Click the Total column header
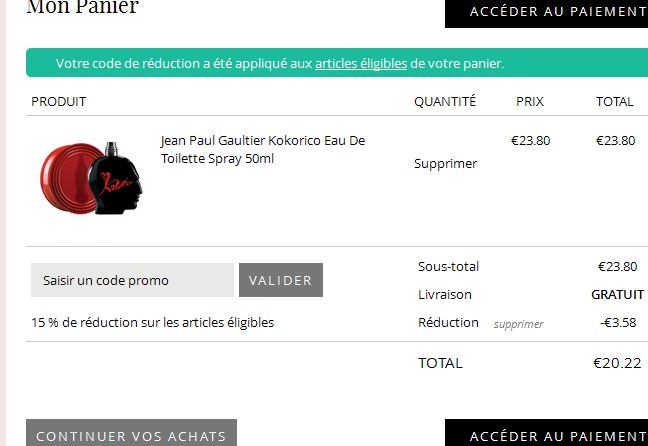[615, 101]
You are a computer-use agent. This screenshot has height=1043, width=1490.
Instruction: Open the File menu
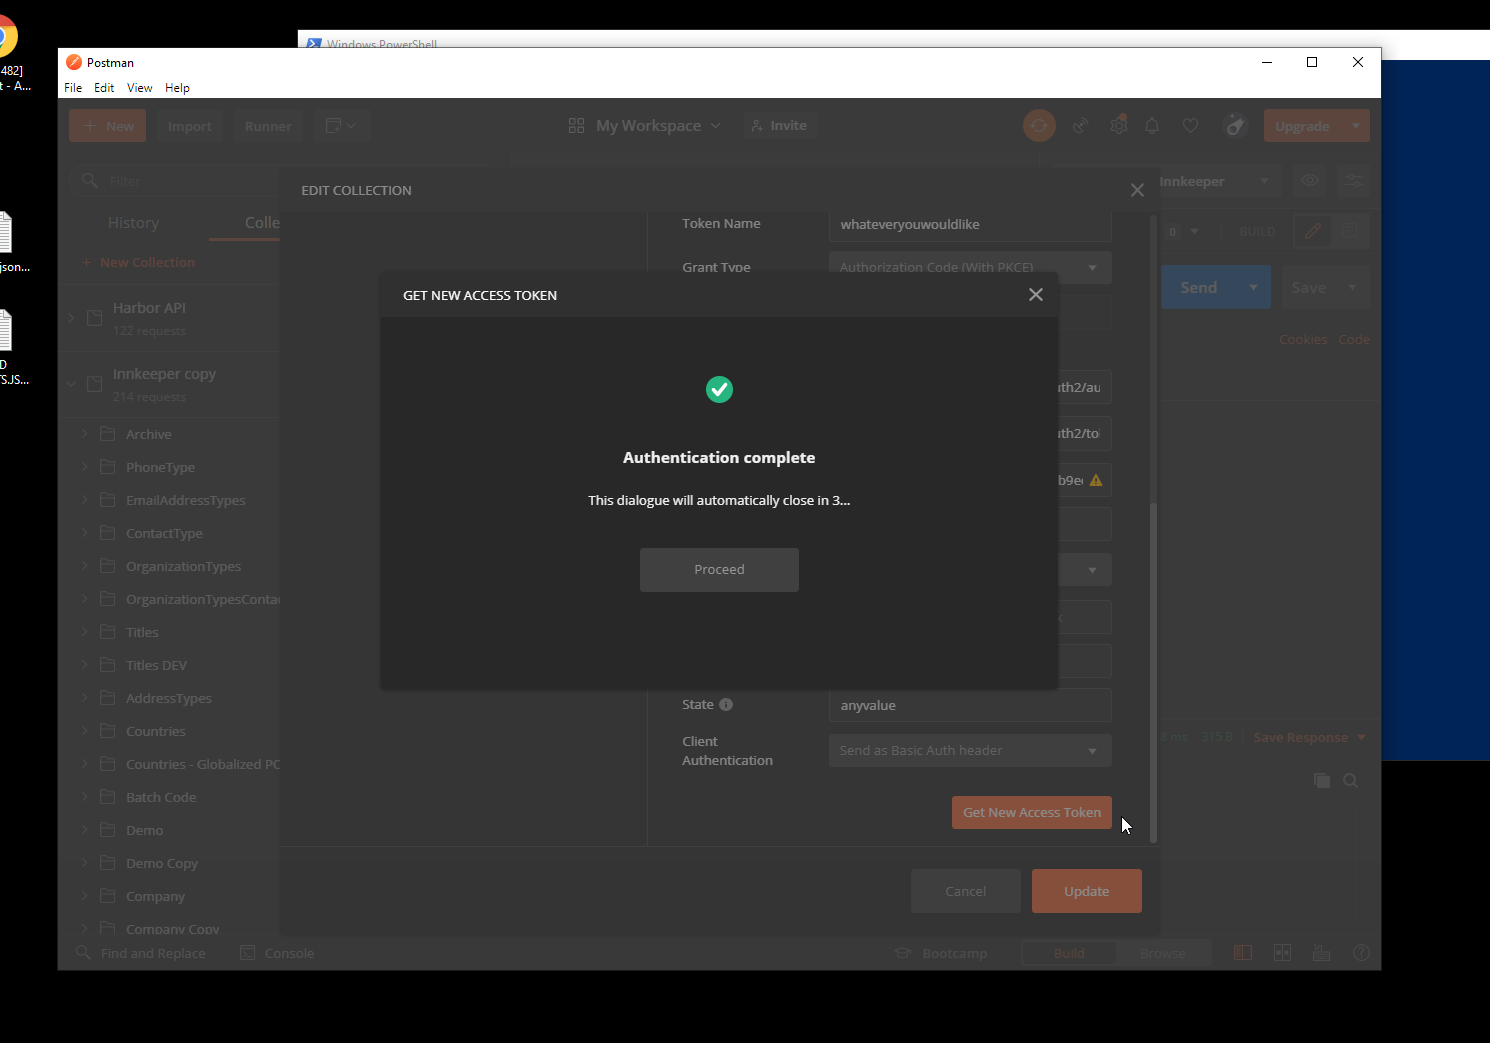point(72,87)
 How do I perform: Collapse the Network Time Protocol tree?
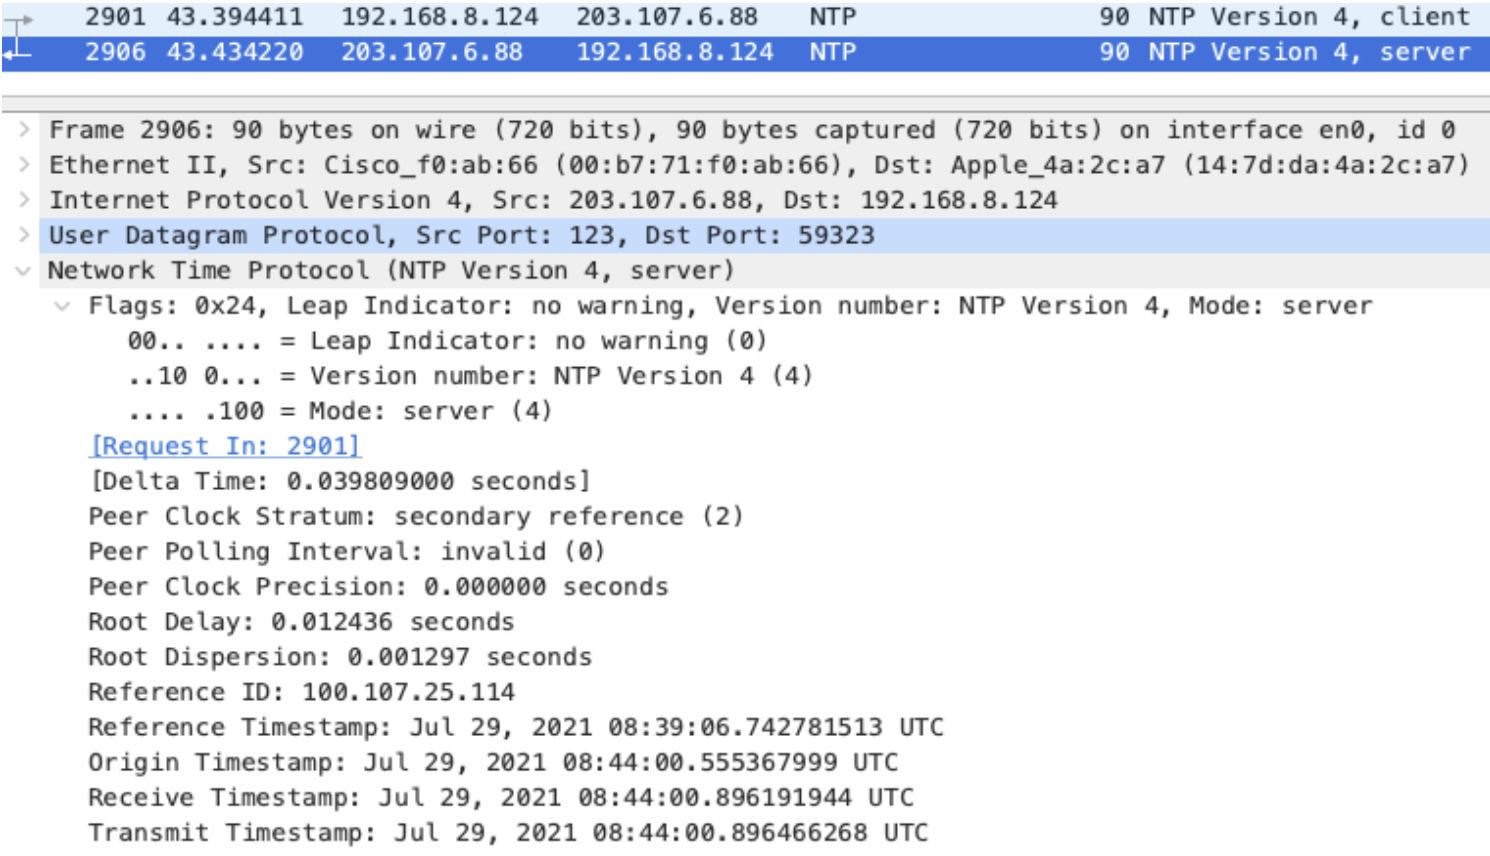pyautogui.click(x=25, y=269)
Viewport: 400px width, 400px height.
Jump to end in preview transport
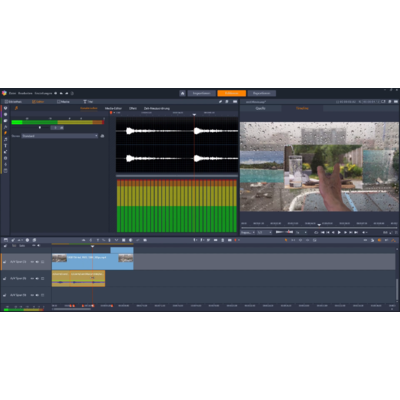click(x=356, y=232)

==

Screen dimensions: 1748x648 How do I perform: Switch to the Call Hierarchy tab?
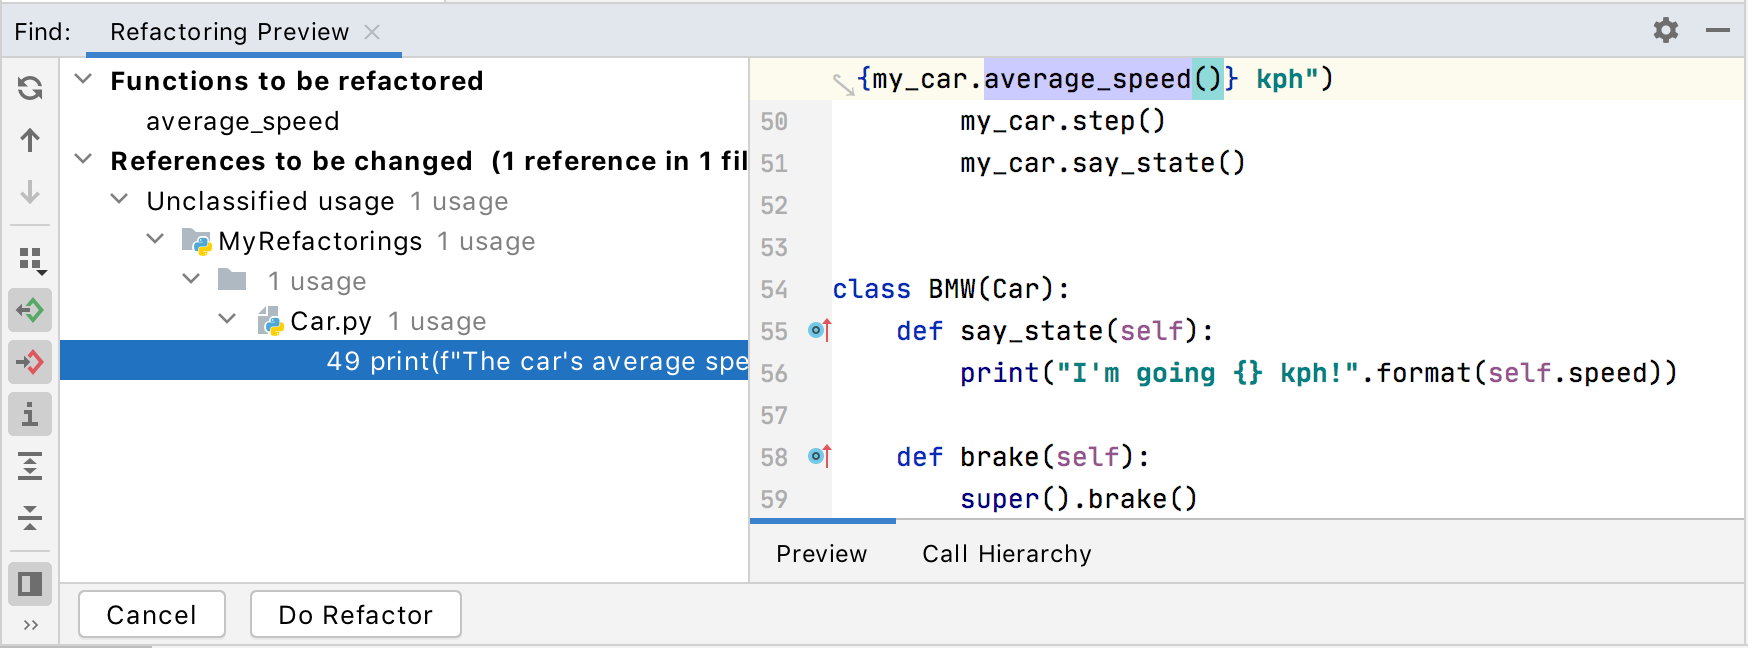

### EXERCISE AIM
Copy each line of the material where "width" is found.

### WRITTEN RESPONSE
You are a computer-use agent. This screenshot has height=1043, width=1490.
Viewport: 400px width, 400px height.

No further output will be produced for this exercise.